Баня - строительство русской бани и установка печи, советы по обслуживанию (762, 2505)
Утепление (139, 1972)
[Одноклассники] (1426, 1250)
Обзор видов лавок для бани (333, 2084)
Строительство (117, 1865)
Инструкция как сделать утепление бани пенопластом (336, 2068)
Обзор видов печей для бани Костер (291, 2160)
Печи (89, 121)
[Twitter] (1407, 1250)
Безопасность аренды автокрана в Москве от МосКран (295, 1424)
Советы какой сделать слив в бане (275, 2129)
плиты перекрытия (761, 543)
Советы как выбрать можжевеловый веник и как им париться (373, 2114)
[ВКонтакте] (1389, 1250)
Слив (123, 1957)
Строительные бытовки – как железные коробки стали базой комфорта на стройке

· · · ·

** Required action **
From the records above, copy only the lines starting with the line that holds "Строительство (117, 1865)" and going on through the line that holds "плиты перекрытия (761, 543)", exactly as written.

** Task result **
Строительство (117, 1865)
Инструкция как сделать утепление бани пенопластом (336, 2068)
Обзор видов печей для бани Костер (291, 2160)
Печи (89, 121)
[Twitter] (1407, 1250)
Безопасность аренды автокрана в Москве от МосКран (295, 1424)
Советы какой сделать слив в бане (275, 2129)
плиты перекрытия (761, 543)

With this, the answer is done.